Michel Barnier, ce mercredi à l'Assemblée nationale. (photo AFP)

Les députés ont commencé mercredi à Paris à débattre d’une motion de censure qui devrait très vraisemblablement être votée en soirée, une première en France depuis 1962, qui aggraverait l’incertitude politique et économique dans un pays pivot de l’Union européenne.

Un vote est attendu vers 20 h, mais le suspense paraît limité : les blocs de la gauche et du parti d’extrême droite Rassemblement national, qui appellent à censurer le gouvernement, réunissent largement plus que la majorité des voix nécessaires.

Les chefs de file de cette alliance de circonstance ont largement laissé entendre qu’au-delà de l’actuel gouvernement, c’était Emmanuel Macron qui était dans leur viseur, même si le sort du président français, dont le mandat court jusqu’en 2027, n’est pas lié en droit à celui du gouvernement.

La cheffe de l’extrême droite française Marine Le Pen a estimé que le gouvernement du Premier ministre Michel Barnier devait chuter car il perpétue « les choix technocratiques » du président Macron, élu en 2017 et réélu en 2022.
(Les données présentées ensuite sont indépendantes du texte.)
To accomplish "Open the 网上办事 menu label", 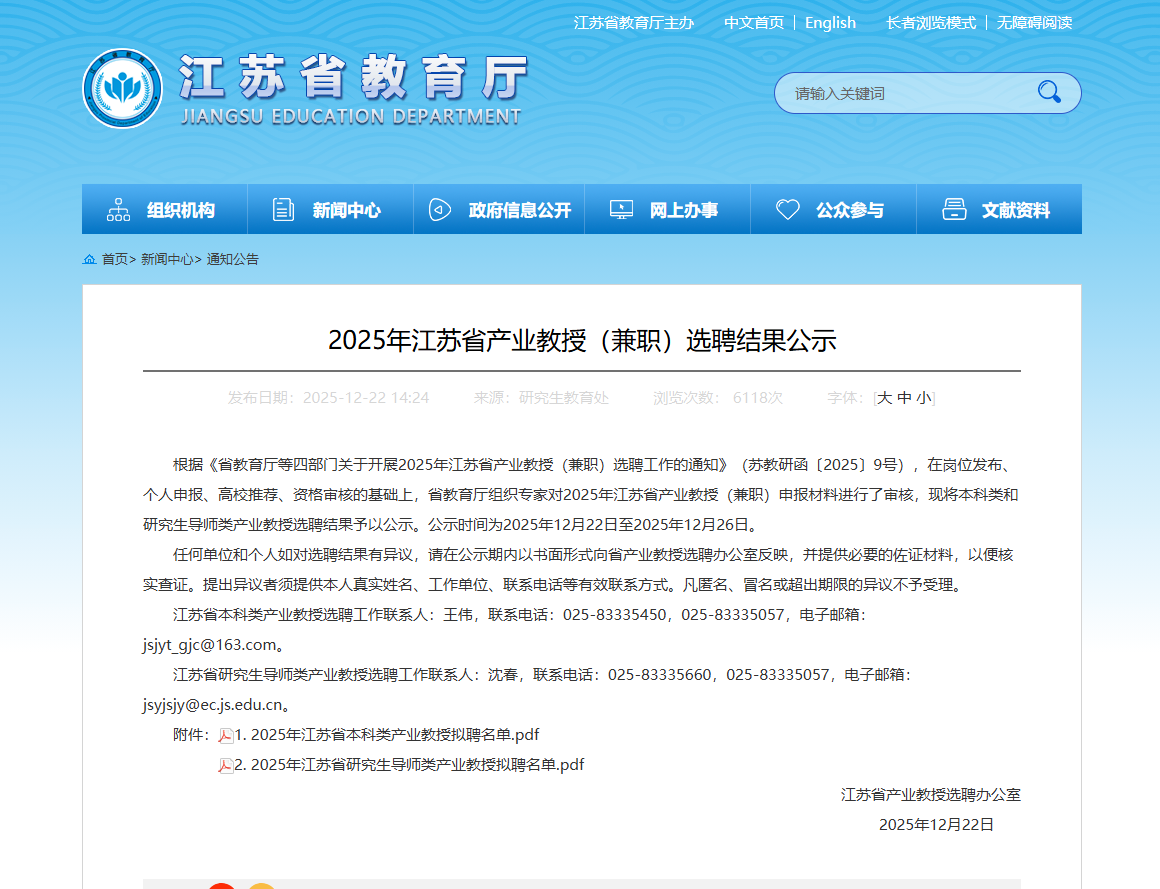I will [684, 210].
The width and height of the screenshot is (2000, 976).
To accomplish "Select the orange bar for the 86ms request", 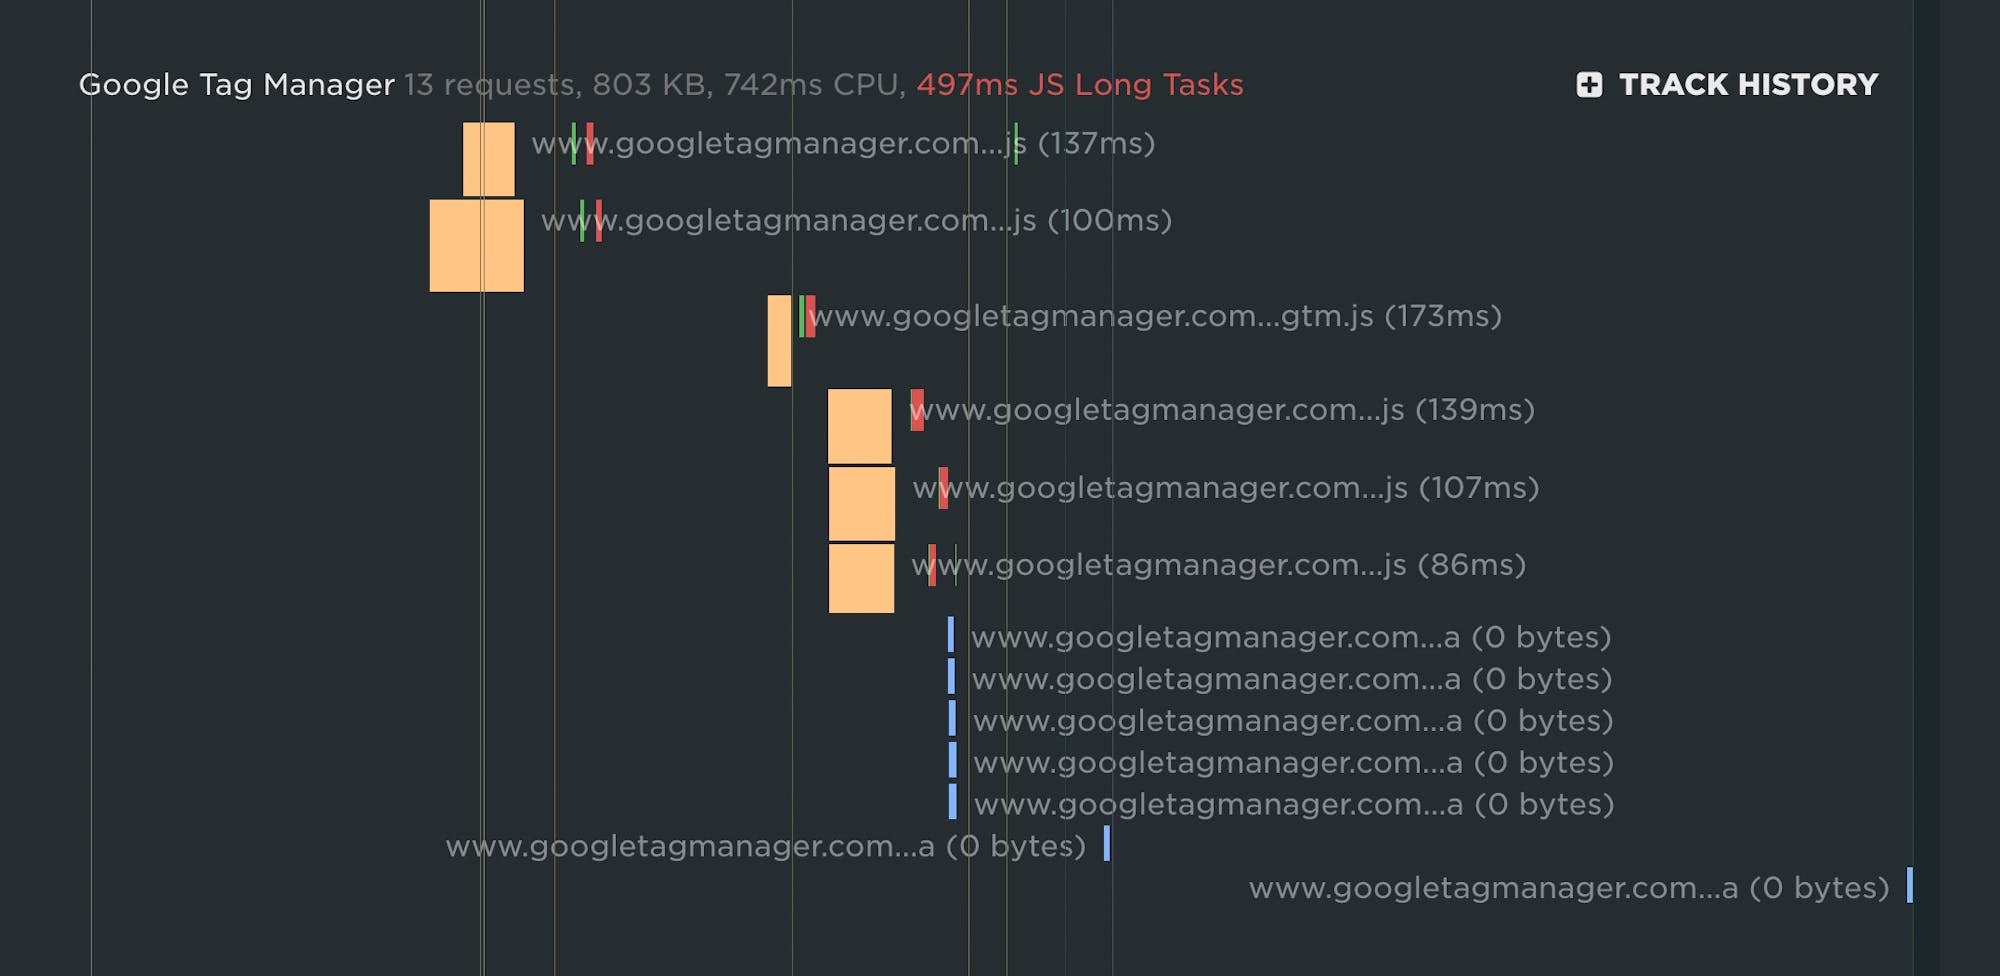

La triple candidate malheureuse à l’élection présidentielle, dont deux fois face à Emmanuel Macron, a ajouté que celui-ci devait « lui-même conclure s’il (était) en mesure de rester (président de la République) ou pas ».

Avant Marine Le Pen, Éric Coquerel avait, au nom des élus de gauche du Nouveau Front populaire (NFP), appelé pour sa part à « sonner le glas d’un mandat : celui du président » Macron.

Appel à la responsabilité

Cette probable censure fait suite à des mois de crise, déclenchée par la dissolution de l’Assemblée nationale voulue par le chef de l’État après la déroute de son camp aux européennes face à l’extrême droite.

Les législatives anticipées qui ont suivi ont abouti à la formation d’une assemblée fracturée en trois blocs (alliance de gauche, macronistes et droite, extrême droite), dont aucun ne dispose de la majorité absolue. Après 50 jours de tractations, un gouvernement de droite et du centre avait finalement été nommé début septembre. Mais sa fragilité paraissait alors déjà très grande.

La chute de l’exécutif dirigé par Michel Barnier, après seulement trois mois aux affaires, constituerait un record de brièveté depuis l’adoption en 1958 de la Constitution française.

Les deux motions ont été déposées après que le Premier ministre a déclenché mardi l’article 49.3 de la Constitution permettant de faire adopter un texte sans vote, sur le budget de la Sécurité sociale.

Une décision prise à l’issue de plusieurs jours d’âpres discussions budgétaires, au cours desquelles Michel Barnier a cédé à plusieurs demandes de l’extrême droite, qui en réclamait toujours davantage, selon lui.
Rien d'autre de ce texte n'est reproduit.